Однако – правы ли «свободолюбцы» в кавычках,
которые причиняют моральные страдания верующим? К слову говоря, последнее не
очень понятно людям нерелигиозным – дескать, подумаешь, напечатать в газете или
журнале карикатуры на Христа, Богоматерь, Конфуция, Кришну или Заратустру!
Объяснить таковым на самом деле просто. Представьте себе грязную карикатуру на
Вашу маму или отца. Ну, вот, для гротеска, скажем, простите за скверное
неприличие - вашу обнажённую мать сношает какое-то грязное животное. Вот какая
Ваша реакция на это будет? Ну, я понимаю, мы, христиане, чай не будем этому
негодяю отпиливать голову, но чувства наши по отношению к нему будут, наверное,
весьма конкретными.
Для, скажем, христианина, карикатура на
Иисуса Христа вызывает боль, ничуть не меньшую, чем оскорбили бы его родных
мать или отца. Поэтому - Путина я, конечно, не люблю, Россию считаю агрессором
по отношению к моей Родине, на закон, запрещающий оскорблять религиозные
чувства верующих, считаю правильным.
А вот отец Яков Кротов иного мнения. Что
поделать? Плюрализм нынче!
Яков Кротов:
Сегодня я бы
хотел поговорить о том, что такое религиозное чувство, или чувства. Почему это
важно? Во-первых, сегодня много говорят о защите религиозных чувств. Это
запретить, за это посадить, это под цензуру, и так далее. Оскорбляют
религиозные чувства. А во-вторых, главное сомнение верующего: «А может, мне это
почудилось? А может, это чувства меня подвели? То есть, может, моя вера – это,
как говорят многие с дипломами, когнитивное расстройство? Мои чувства неверно
интерпретировали информацию, или мой мозг неверно истолковал мои чувства?»

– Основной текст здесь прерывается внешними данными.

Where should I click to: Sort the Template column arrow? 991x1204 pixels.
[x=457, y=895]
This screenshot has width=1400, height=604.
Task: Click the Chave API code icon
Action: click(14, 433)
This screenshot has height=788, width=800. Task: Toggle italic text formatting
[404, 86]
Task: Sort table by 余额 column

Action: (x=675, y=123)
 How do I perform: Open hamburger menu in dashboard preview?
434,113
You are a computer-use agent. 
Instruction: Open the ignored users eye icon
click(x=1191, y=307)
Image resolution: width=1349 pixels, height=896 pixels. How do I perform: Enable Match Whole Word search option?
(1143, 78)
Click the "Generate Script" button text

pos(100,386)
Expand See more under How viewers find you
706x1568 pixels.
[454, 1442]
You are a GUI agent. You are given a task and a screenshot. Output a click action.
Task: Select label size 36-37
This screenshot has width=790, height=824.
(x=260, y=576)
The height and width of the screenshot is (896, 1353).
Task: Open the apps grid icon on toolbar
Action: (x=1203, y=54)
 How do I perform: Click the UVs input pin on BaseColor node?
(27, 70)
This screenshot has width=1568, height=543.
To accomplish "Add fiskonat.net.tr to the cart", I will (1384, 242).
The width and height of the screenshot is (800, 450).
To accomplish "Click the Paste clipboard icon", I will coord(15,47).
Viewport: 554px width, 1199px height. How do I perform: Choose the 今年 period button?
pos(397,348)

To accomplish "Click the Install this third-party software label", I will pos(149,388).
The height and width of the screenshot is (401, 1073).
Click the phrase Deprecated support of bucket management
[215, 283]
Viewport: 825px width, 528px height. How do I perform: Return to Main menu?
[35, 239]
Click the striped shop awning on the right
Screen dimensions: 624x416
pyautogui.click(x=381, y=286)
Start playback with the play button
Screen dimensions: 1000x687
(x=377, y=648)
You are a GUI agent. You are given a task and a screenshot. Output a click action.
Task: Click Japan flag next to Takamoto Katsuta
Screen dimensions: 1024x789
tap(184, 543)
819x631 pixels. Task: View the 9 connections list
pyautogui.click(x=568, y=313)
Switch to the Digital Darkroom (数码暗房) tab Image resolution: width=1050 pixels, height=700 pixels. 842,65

Главное, конечно, первое. По второму вопросу там все просто. Нельзя доказать,
что мой мозг неверно что-то истолковал, нельзя доказать и обратного. Это вера.
Вера включает в себя еще и доверие к своим чувствам, к своему опыту, и так
далее.
Что до религиозных
чувств и их оскорбления… На протяжении всей истории человечества, кроме самых
последних ста – ста пятидесяти лет, с гулькин нос, не было никаких религиозных
чувств, вообще о них не упоминалось, честное слово. Самое большее, было
представление о набожности, на латыни – «pietas», отсюда и «Пьета» микеланджеловская. Мы помним, что пьета
– это оплакивание Спасителя. «Pietas»
латинский – вот это как «благочестивый человек» у нас переводят, но это
несколько другое понятие. Это самая древняя религиозность, которая сохраняется
и в Китае, и в Японии, и вообще на Востоке, и в России полно. Это уважение к
покойникам. То есть, соблюдение своего сыновьего или дочернего долга по
отношению к умершим – чтобы дома были их бюсты, фотографии, могилку обиходить,
раз в год сходить помянуть, и так далее. Это не про Бога вообще. Это про то,
чтобы покойники мне не досаждали. Потому что это почтение – это не потому, что
я их почитаю, многих покойников я и не знаю, дедушек-пра-прадедушек. А наоборот
– умер человек, он несчастный, он неполный без этого тела. А вдруг он
разозлится? Вдруг смерть – это как вино, которое плохого человека превращает
вообще в Джека Потрошителя? Покойный будет являться. А религиозных чувств тут в
этом смысле, конечно, нету.
Но в 19-м веке
в Европе началась секуляризация, обмирщение, кончился христианский мир,
христианская цивилизация. А теперь – где она у нас, христианская цивилизация?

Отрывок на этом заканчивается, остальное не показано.